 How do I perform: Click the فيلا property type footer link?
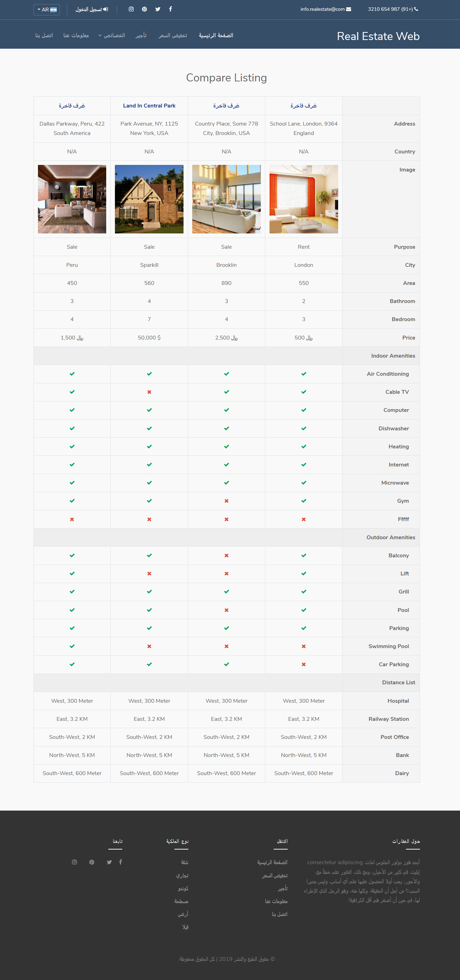coord(185,927)
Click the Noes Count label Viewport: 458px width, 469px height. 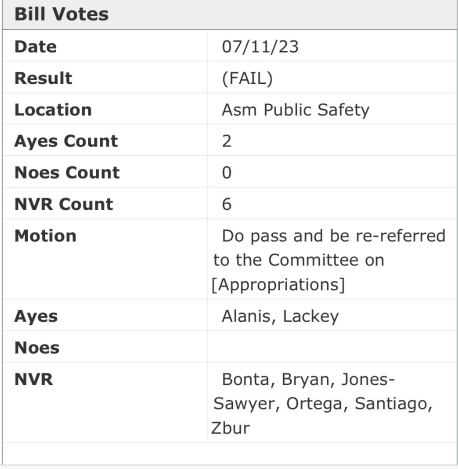(67, 173)
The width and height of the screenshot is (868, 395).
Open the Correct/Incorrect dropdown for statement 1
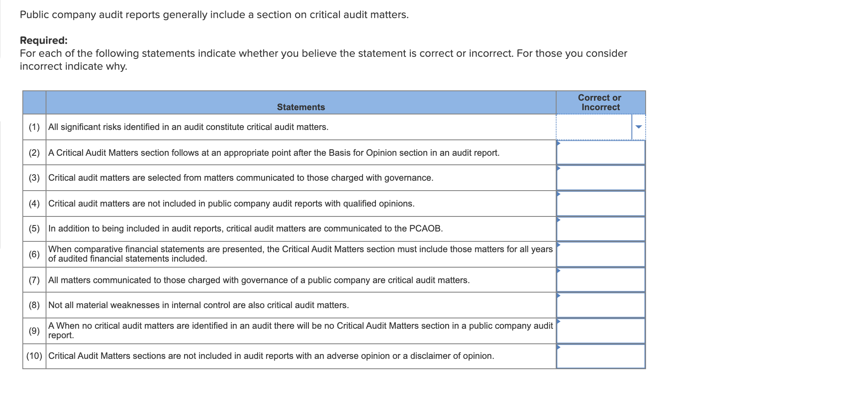[x=600, y=127]
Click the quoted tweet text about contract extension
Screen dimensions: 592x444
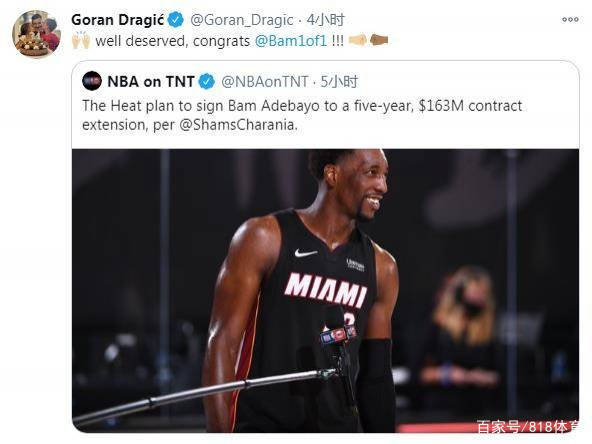(302, 115)
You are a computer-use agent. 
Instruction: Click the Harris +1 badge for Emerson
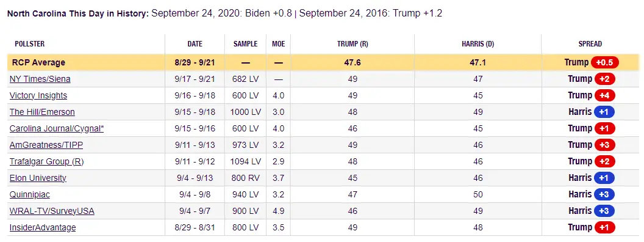click(x=604, y=112)

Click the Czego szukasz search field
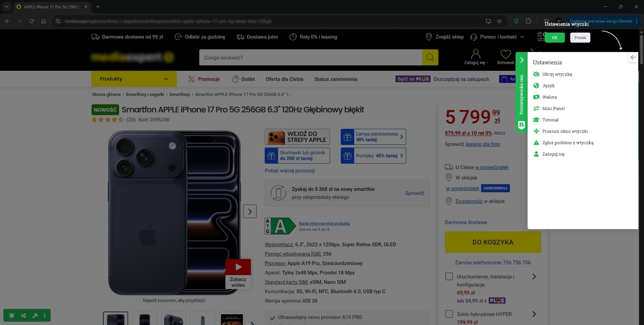coord(310,57)
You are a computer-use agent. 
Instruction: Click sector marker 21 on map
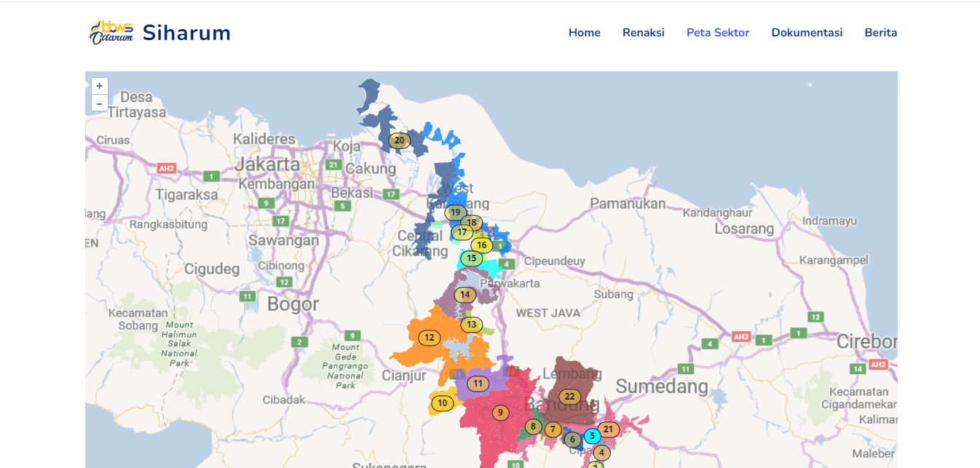pos(609,429)
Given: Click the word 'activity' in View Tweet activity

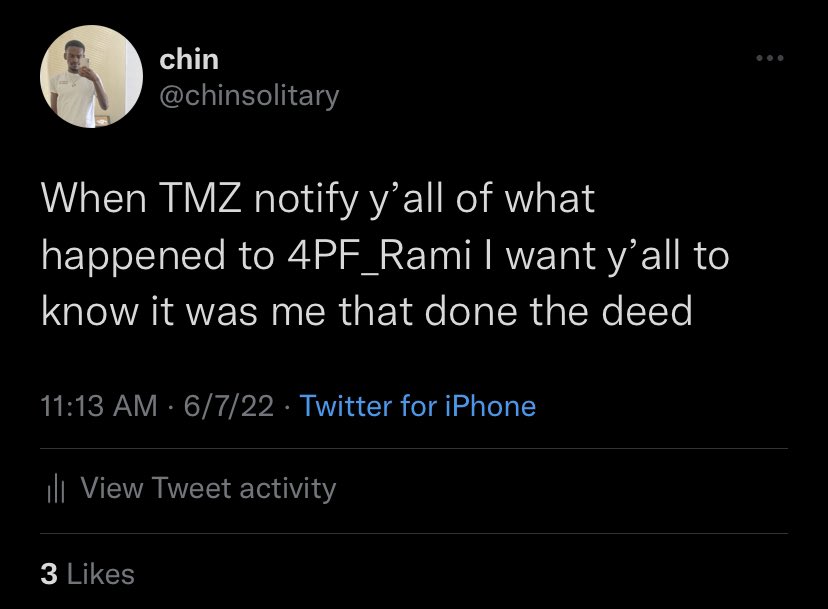Looking at the screenshot, I should [288, 489].
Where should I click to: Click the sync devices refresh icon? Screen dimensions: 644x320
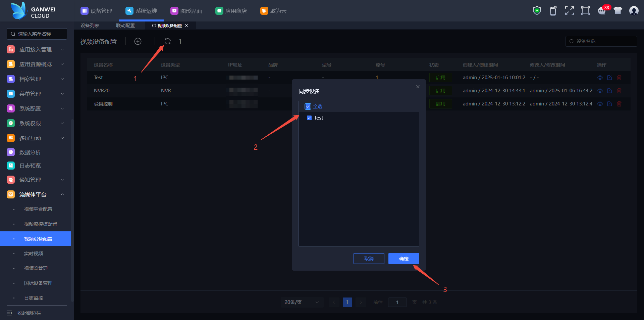point(168,41)
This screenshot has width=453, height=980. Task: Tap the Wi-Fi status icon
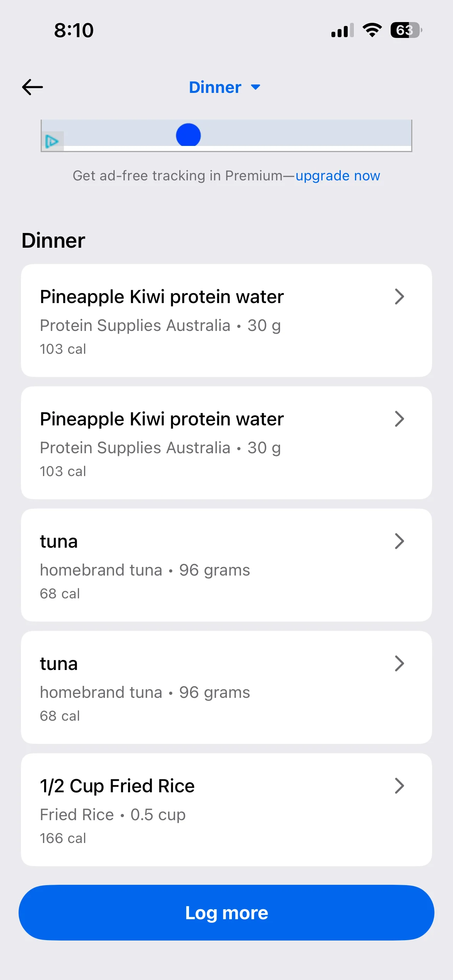(372, 30)
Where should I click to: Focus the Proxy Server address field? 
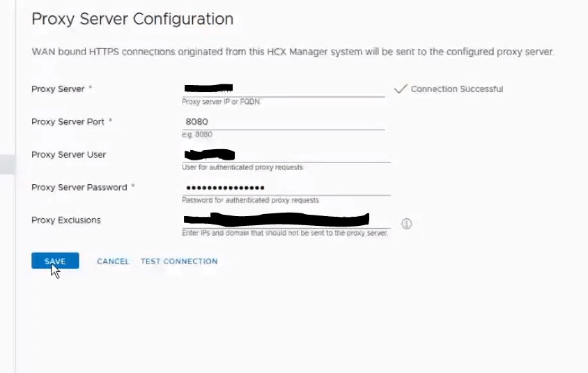(282, 89)
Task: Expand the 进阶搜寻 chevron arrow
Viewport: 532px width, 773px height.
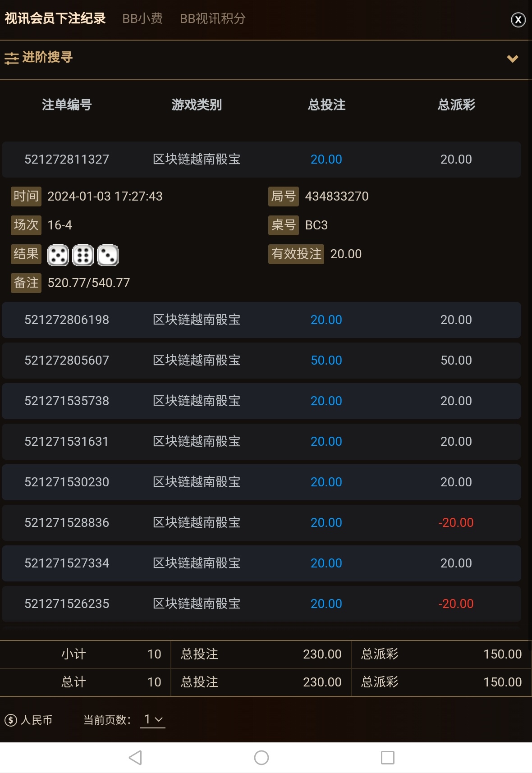Action: [x=513, y=59]
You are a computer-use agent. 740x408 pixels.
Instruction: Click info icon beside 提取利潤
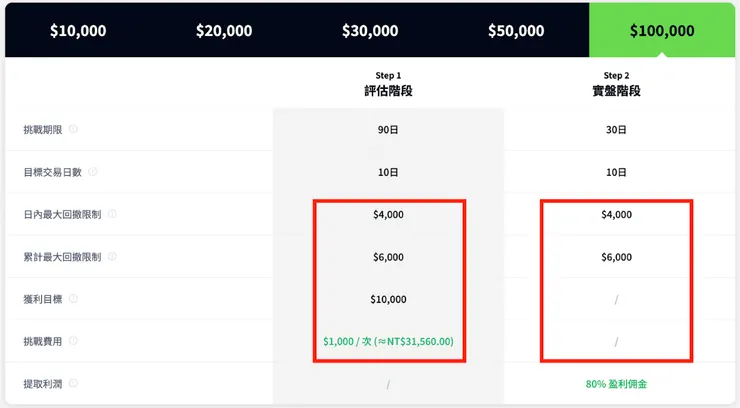click(74, 383)

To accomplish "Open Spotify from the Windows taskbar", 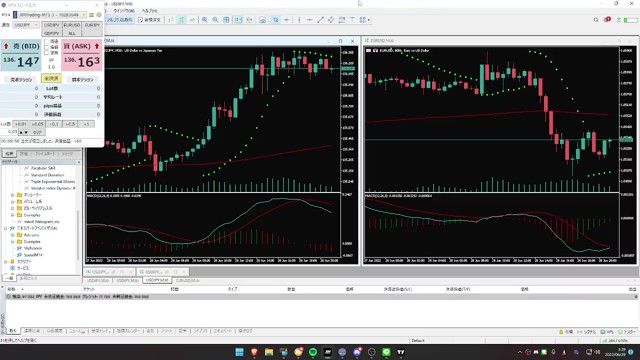I will click(x=313, y=352).
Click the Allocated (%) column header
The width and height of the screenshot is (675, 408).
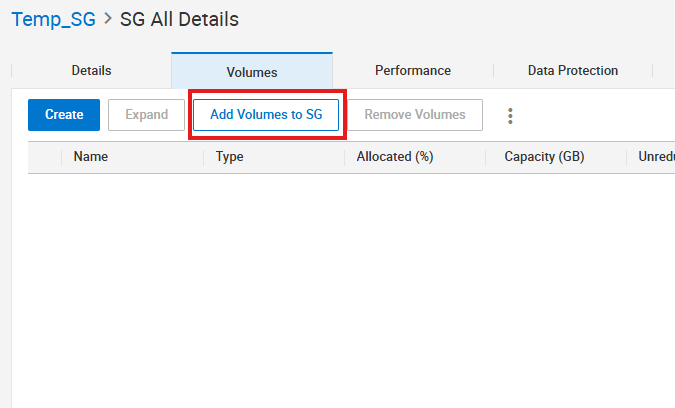point(394,157)
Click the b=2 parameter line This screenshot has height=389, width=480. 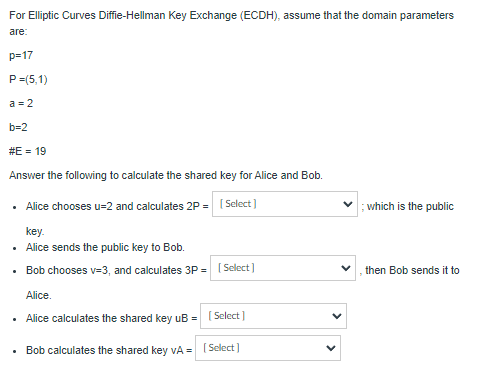[x=18, y=127]
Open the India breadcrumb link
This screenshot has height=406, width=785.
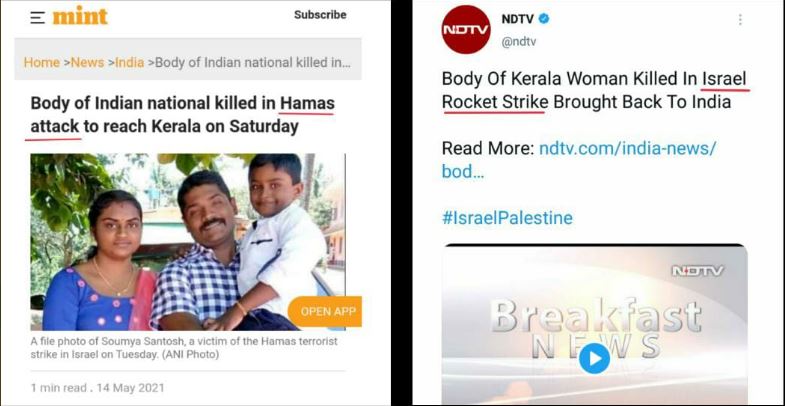130,63
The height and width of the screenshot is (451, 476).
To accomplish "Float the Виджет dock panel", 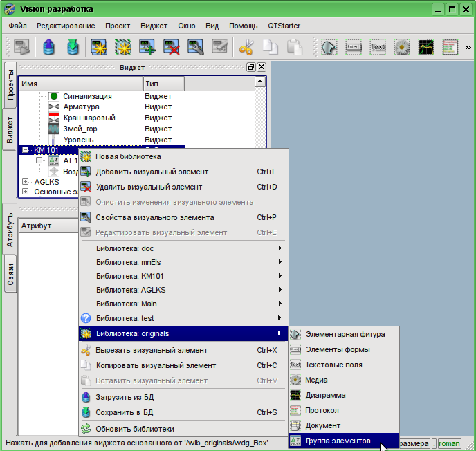I will point(251,67).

WHAT THE TASK REQUIRES. All that is wanted is the lines above between the one containing "Click the Czego szukasz search field" and the one containing "Task: Expand the 进阶搜寻 chevron arrow", inclusive, restated word for word, with pictures omitted.

ANSWER TO THIS EXERCISE.
Click the Czego szukasz search field
coord(310,57)
You are a computer-use agent. 
Instruction: Click sector marker 21 on map
pos(609,429)
Given: Click the word 'activity' in View Tweet activity

Looking at the screenshot, I should [288, 489].
Where should I click to: Click the sync devices refresh icon? Screen dimensions: 644x320
point(168,41)
This screenshot has width=453, height=980. Task: Tap the Wi-Fi status icon
(372, 30)
Where should I click to: Focus the Proxy Server address field? 
(282, 89)
Task: Expand the 进阶搜寻 chevron arrow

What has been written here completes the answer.